Ich lebe nicht im Überfluss, habe keine Schulden, bin zwar gut situiert, jedoch keineswegs reich. Und die Apotheke gehört mir und sichert mein Auskommen und auch noch ein bisschen mehr, dachte sie zufrieden.
Als Mitglied mehrerer gemeinnütziger Organisationen spendete Sie für Bedürftige, war erfolgreich, beliebt und recht angesehen.
Ja, sie hatte sich in Falkental ein gutes Leben und eine einträgliche Existenz aufgebaut, die sie mit allen ihr zur Verfügung stehenden Mitteln schützen würde.
Feinde hatte sie keine, jedenfalls hatte sie das bislang angenommen.

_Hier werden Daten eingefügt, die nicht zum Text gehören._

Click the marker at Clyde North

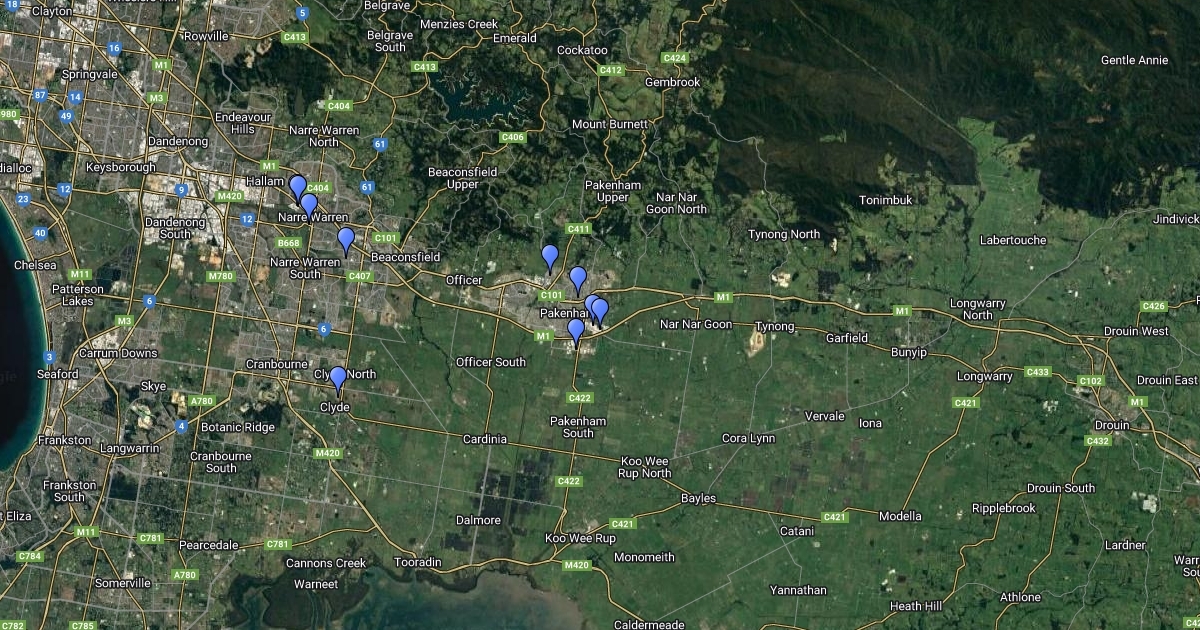[x=338, y=378]
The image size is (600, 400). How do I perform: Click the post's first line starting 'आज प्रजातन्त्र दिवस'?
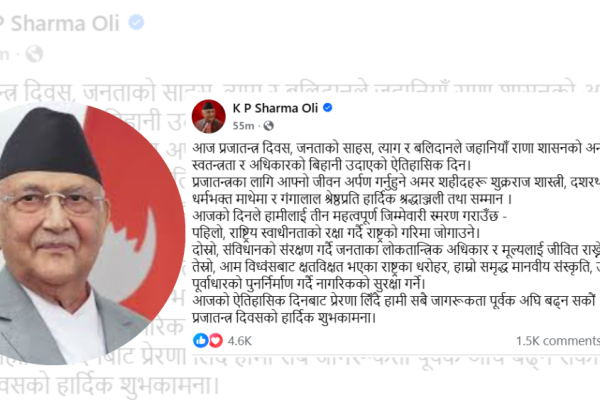coord(396,148)
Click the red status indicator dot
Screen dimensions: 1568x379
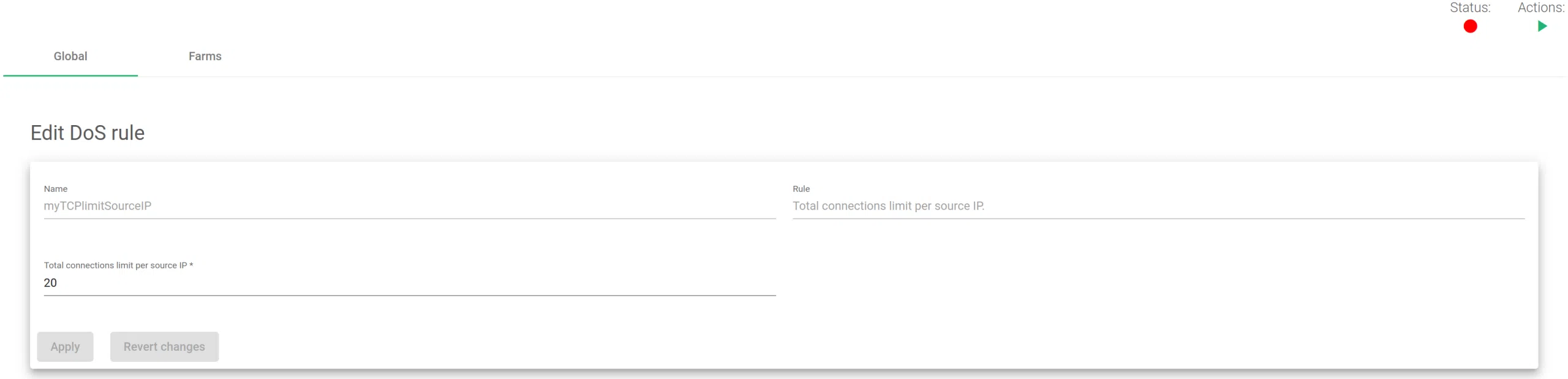[1470, 26]
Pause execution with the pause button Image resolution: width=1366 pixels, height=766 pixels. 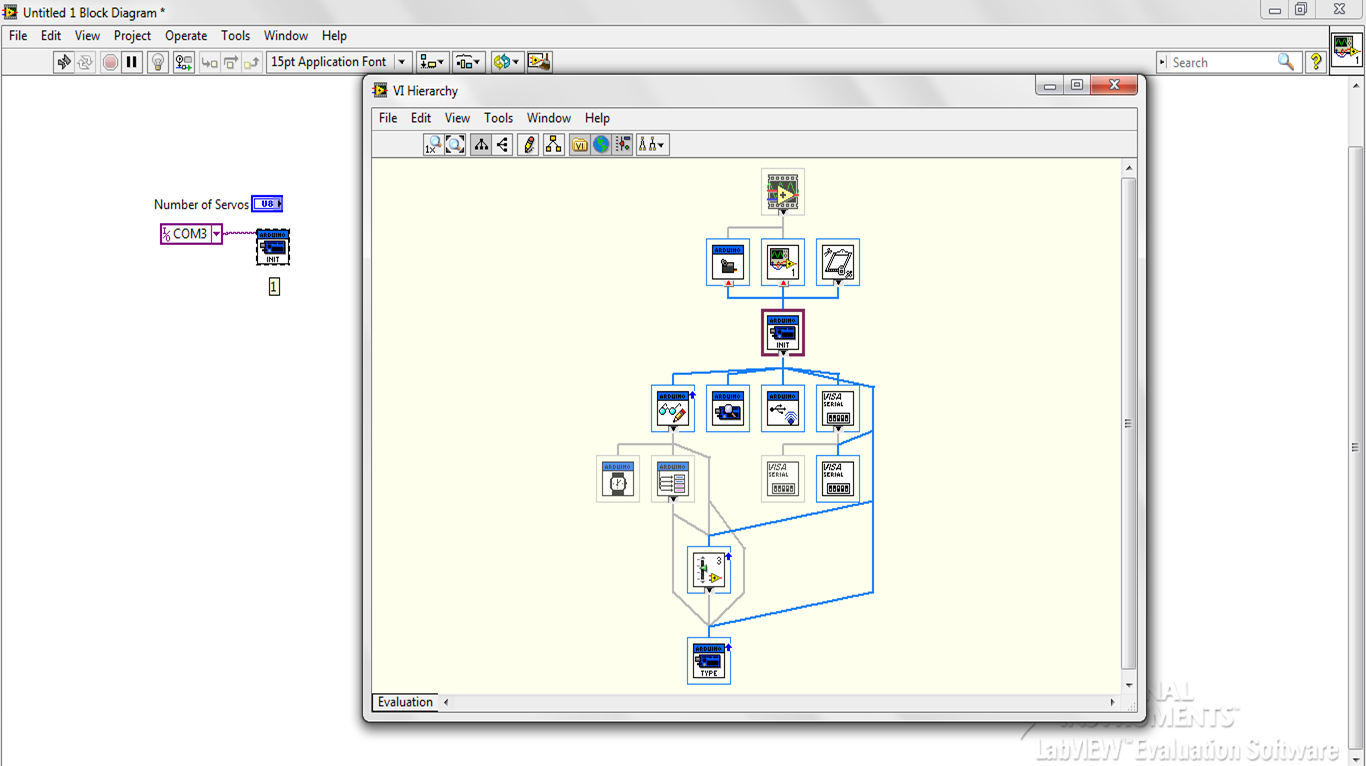[x=131, y=61]
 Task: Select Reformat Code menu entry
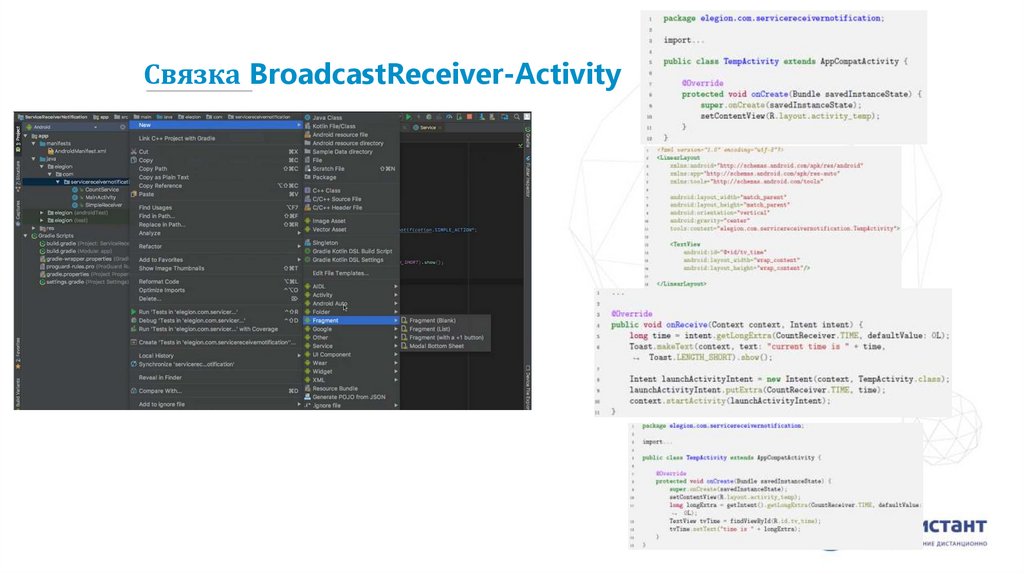159,281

Allerdings hatte sie sich darin wohl anscheinend geirrt.
Und dann dieser Hinweis auf das kleine Telefon.
Was sollte das?
An was sollte es sie denn erinnern?
Die hochgewachsene, schlanke Apothekerin mit den meerblauen Augen strich sich nachdenklich eine blonde Haarsträhne aus dem schmalen Gesicht.
Was hatte der Anrufer damit gemeint, er würde von jetzt an ihr Schatten sein?
Sie erschrak.
Hatte sich etwa ein Stalker an ihre Fersen geheftet? Konnte das sein? Aber wer sollte so etwas tun? Schließlich war sie nur eine einfache Apothekerin und kein Pop Star.